**GIVEN DATA**
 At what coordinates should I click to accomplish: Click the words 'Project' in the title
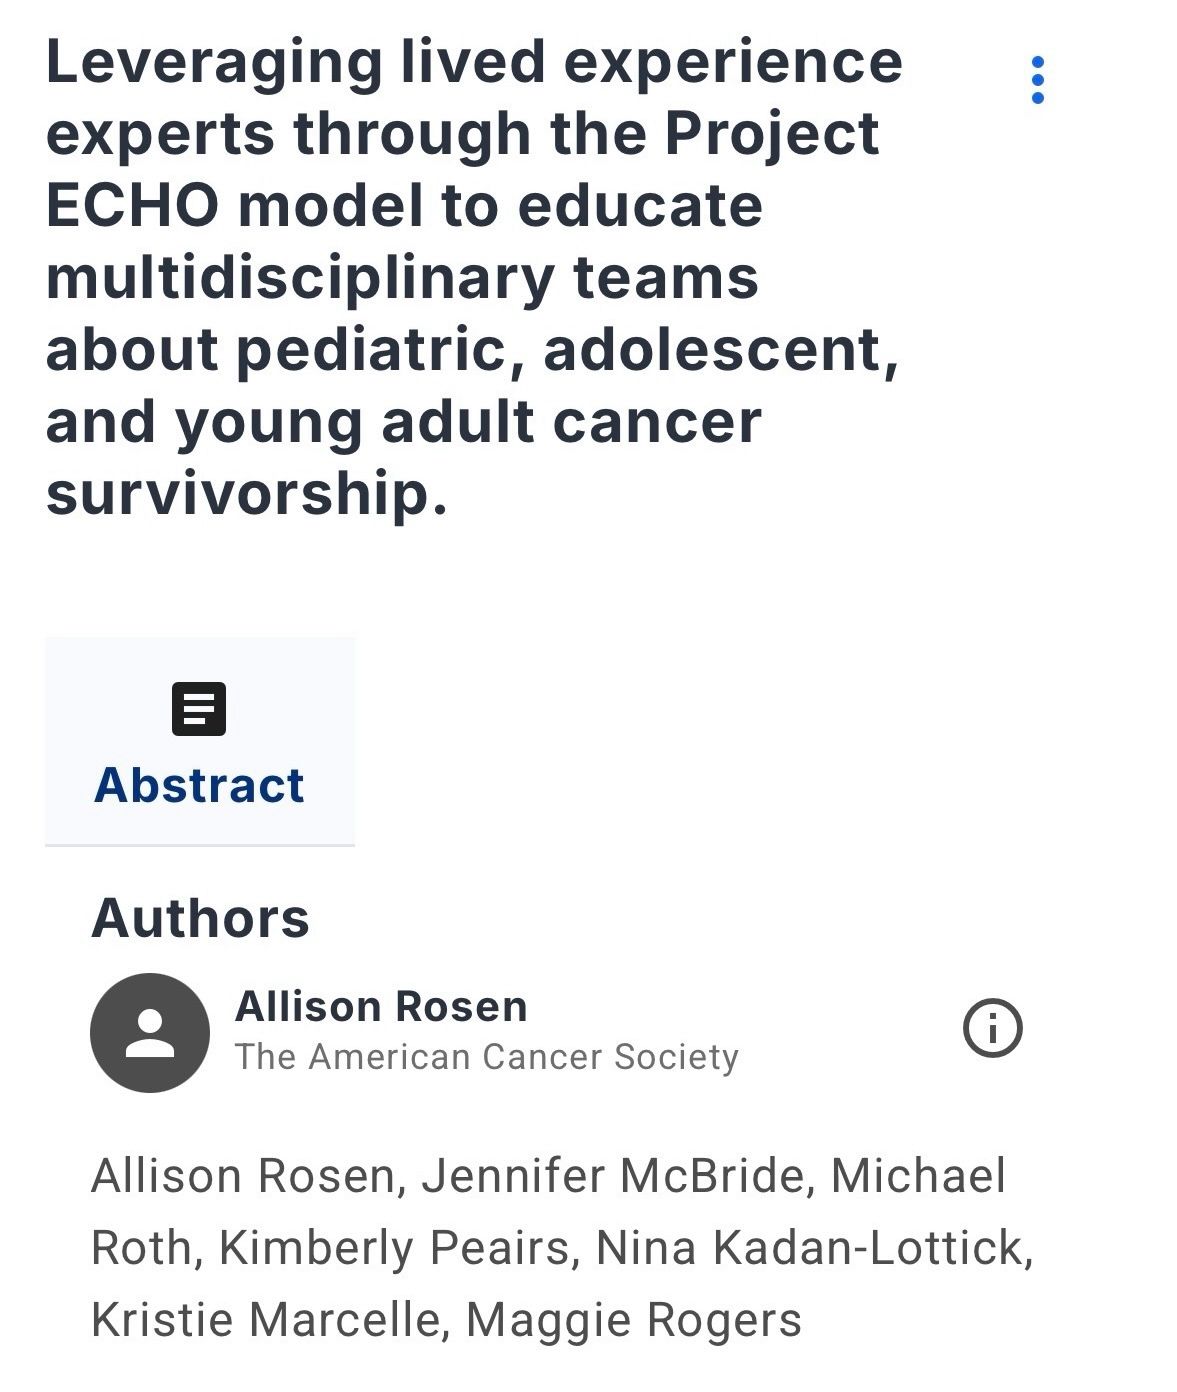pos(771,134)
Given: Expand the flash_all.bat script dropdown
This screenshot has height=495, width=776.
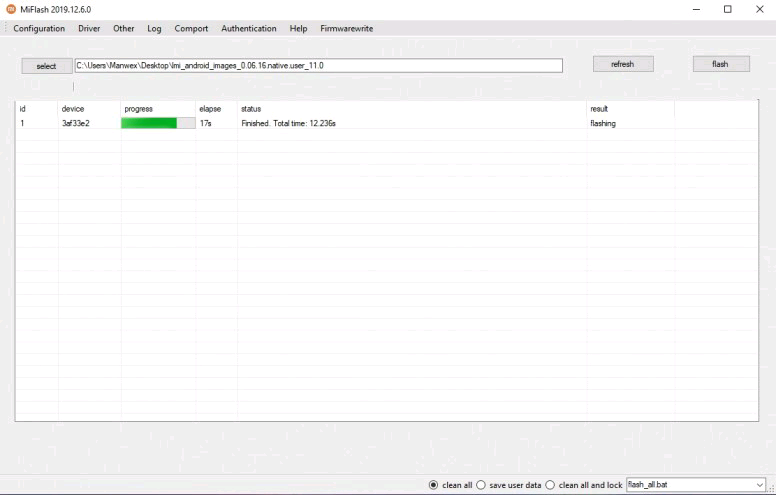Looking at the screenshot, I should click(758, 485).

**WHAT THE TASK ASKS**
Give the entries above again word for word, without the pictures.

**EXERCISE ANSWER**
 At what coordinates should I click to accomplish: Click the words 'Project' in the title
pos(771,134)
Given: Expand the flash_all.bat script dropdown
This screenshot has height=495, width=776.
Looking at the screenshot, I should click(758, 485).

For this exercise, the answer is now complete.